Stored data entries
Segment Open

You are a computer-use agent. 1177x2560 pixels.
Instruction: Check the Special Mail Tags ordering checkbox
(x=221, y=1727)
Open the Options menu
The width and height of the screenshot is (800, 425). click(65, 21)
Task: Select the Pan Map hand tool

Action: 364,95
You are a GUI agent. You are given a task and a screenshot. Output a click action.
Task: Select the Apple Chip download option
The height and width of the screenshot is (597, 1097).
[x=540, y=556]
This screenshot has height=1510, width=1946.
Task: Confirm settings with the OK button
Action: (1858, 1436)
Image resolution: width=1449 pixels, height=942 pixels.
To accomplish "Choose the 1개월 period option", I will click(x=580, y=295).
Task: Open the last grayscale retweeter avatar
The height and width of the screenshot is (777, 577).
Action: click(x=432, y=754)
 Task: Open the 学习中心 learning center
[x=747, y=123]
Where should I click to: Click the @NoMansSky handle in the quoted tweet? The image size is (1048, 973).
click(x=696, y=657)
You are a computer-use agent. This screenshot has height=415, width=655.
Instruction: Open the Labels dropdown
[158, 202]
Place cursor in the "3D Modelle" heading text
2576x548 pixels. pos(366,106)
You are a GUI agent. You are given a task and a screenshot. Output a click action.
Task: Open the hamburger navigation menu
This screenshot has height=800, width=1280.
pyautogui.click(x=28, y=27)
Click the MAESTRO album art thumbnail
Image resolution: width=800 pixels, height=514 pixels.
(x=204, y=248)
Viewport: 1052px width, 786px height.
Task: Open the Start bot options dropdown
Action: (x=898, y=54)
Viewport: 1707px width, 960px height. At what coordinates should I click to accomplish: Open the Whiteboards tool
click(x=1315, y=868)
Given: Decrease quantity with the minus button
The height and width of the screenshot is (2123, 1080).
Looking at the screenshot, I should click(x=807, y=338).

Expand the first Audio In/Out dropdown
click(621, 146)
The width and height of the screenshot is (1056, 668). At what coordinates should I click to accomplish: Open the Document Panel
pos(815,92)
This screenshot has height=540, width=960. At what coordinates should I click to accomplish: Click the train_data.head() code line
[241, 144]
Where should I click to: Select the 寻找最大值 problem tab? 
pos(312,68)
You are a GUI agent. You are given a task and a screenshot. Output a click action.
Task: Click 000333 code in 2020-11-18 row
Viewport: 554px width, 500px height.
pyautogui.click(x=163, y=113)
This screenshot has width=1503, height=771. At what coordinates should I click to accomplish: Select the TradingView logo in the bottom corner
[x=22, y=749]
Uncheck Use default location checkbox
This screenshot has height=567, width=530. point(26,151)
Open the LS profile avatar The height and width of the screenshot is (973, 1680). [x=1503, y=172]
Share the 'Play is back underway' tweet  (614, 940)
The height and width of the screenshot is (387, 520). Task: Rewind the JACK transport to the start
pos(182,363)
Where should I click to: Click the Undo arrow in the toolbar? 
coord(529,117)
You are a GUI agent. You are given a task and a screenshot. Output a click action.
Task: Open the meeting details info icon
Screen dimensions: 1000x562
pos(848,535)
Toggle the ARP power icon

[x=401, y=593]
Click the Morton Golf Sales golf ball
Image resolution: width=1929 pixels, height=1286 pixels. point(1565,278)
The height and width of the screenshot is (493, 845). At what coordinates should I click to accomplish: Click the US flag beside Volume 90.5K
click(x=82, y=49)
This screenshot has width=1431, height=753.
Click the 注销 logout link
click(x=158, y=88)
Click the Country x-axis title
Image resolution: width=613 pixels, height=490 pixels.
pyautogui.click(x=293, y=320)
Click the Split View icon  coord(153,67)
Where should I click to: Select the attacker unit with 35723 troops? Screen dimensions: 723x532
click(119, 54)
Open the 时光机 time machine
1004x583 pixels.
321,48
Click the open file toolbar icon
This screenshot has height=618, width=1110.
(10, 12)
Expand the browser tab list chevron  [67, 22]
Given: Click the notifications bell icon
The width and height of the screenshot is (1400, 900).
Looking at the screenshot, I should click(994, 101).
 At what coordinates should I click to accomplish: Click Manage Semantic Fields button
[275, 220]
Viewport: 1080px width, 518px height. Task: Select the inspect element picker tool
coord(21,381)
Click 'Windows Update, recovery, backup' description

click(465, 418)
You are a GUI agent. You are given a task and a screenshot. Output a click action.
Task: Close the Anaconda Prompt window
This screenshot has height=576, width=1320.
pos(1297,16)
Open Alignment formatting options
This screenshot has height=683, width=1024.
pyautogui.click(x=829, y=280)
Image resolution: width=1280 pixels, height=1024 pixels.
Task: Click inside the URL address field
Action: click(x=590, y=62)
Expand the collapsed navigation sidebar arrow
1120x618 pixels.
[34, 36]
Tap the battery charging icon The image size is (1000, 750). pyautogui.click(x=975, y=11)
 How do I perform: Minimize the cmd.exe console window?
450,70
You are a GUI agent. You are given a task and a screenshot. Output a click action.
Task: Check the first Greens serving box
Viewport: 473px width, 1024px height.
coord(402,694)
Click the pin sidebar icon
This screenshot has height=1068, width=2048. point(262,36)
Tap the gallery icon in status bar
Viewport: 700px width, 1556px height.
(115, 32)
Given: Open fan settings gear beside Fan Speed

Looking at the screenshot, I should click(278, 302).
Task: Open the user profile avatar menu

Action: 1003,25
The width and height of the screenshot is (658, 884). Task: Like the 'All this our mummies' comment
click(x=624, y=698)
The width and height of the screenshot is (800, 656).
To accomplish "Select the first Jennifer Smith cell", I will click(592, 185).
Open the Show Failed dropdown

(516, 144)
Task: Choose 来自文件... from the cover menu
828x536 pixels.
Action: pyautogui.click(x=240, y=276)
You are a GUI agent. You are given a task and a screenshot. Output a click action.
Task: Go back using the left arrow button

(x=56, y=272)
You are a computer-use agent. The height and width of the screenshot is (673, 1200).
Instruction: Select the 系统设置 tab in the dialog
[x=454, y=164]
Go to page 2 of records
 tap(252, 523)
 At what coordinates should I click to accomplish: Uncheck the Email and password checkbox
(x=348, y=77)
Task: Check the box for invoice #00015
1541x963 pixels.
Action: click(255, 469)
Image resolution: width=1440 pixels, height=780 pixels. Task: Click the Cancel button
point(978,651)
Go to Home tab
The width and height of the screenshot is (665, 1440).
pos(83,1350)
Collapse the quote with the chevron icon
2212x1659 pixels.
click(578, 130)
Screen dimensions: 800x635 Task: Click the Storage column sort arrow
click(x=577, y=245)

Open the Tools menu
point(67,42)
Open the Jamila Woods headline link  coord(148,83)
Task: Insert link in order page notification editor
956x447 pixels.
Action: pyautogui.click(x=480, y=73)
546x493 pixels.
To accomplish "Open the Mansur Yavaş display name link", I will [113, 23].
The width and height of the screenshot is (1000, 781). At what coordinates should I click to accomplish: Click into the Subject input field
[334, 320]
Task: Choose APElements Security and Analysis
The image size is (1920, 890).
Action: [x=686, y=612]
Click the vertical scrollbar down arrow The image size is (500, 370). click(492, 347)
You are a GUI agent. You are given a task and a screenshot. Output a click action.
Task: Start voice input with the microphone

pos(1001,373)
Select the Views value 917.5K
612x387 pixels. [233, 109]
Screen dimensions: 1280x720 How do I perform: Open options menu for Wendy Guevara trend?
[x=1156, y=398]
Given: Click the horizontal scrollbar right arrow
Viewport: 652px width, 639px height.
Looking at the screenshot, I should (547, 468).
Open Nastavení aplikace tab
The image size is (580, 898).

Segment Closed

▶ [AIM OF THE EXERCISE]
Output these and nothing else: the lines from the one holding "The width and height of the screenshot is (665, 1440)." through the final line of the entries above, exactly as they appear.

▶ [COMPLETED TASK]
The width and height of the screenshot is (665, 1440).
pos(83,1350)
Collapse the quote with the chevron icon
2212x1659 pixels.
click(578, 130)
Screen dimensions: 800x635 Task: Click the Storage column sort arrow
click(x=577, y=245)

Open the Tools menu
point(67,42)
Open the Jamila Woods headline link  coord(148,83)
Task: Insert link in order page notification editor
956x447 pixels.
Action: pyautogui.click(x=480, y=73)
546x493 pixels.
To accomplish "Open the Mansur Yavaş display name link", I will [113, 23].
The width and height of the screenshot is (1000, 781). At what coordinates should I click to accomplish: Click into the Subject input field
[334, 320]
Task: Choose APElements Security and Analysis
The image size is (1920, 890).
Action: [x=686, y=612]
Click the vertical scrollbar down arrow The image size is (500, 370). click(492, 347)
You are a GUI agent. You are given a task and a screenshot. Output a click action.
Task: Start voice input with the microphone

pos(1001,373)
Select the Views value 917.5K
612x387 pixels. [233, 109]
Screen dimensions: 1280x720 How do I perform: Open options menu for Wendy Guevara trend?
[x=1156, y=398]
Given: Click the horizontal scrollbar right arrow
Viewport: 652px width, 639px height.
Looking at the screenshot, I should (547, 468).
Open Nastavení aplikace tab
The image size is (580, 898).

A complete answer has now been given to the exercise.